Author: Alicia Freese | Published: February 22, 2017 

An improbable coalition is calling for dramatic changes to the state’s dairy industry. Former agriculture secretary Roger Allbee has joined forces with three longtime environmental activists to argue that depressed milk prices, the need to reduce water pollution, and uncertainty about trade and migrant labor at the federal level present a unique opportunity to reinvigorate Vermont dairy farming.

“A perfect storm is brewing,” Allbee told the House Agriculture and Forestry Committee earlier this month. “Vermont has the rare opportunity of helping rescue its largest agricultural industry and to plot a future agriculture [system] for the state that is uniquely Vermont.”

The goal: to develop a set of environmental and ethical standards for dairy farms and build a made-in-Vermont brand that would bring farmers a premium price for their milk.
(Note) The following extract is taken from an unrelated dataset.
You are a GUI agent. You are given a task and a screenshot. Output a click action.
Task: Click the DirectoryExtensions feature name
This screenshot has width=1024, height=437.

Farms would have to meet those requirements — which could go above and beyond using organic practices — to qualify for using the state seal.

Requirements could include providing a livable wage and decent housing to farmworkers, allowing cows to graze on grassland, using non-GMO corn, forgoing pesticides and synthetic fertilizer, and cultivating carbon-rich soil. State financial incentives would encourage, rather than force, farms to make the transition.

“Our model is broken,” said Allbee, though he added: “I recognize that all dairy farmers cannot go organic.”

In addition to making its pitch to the legislature, the loose alliance of activists is meeting with government officials, writing op-eds and pressuring Vermont’s largest milk customers, which rely on conventional milk.

The Green Mountain State’s conventional dairy farmers have struggled for decades. Unlike farmstead cheese, milk is a commodity. Consumers don’t differentiate Vermont milk from that produced in Wisconsin or Idaho. So farmers here are subject to the price volatility of an international market and to increasing competition from larger farms able to produce cheaper milk. Vermont currently has 838 dairy farms, down 158 from five years ago, according to the Agency of Agriculture, Food & Markets. The number of cows declined by 4,000, to 130,000, during the same time period.

Persistently low prices have further squeezed Vermont’s farmers in recent years. Milk has been selling for less than what it costs to produce, and a federal price insurance program has failed to provide much relief. At the same time, farmers are under mounting pressure to reduce water pollution as the state launches a concerted effort to clean up Lake Champlain and other waterways. Runoff of manure and fertilizer from farms contributes roughly 40 percent of the phosphorous contaminating the waters.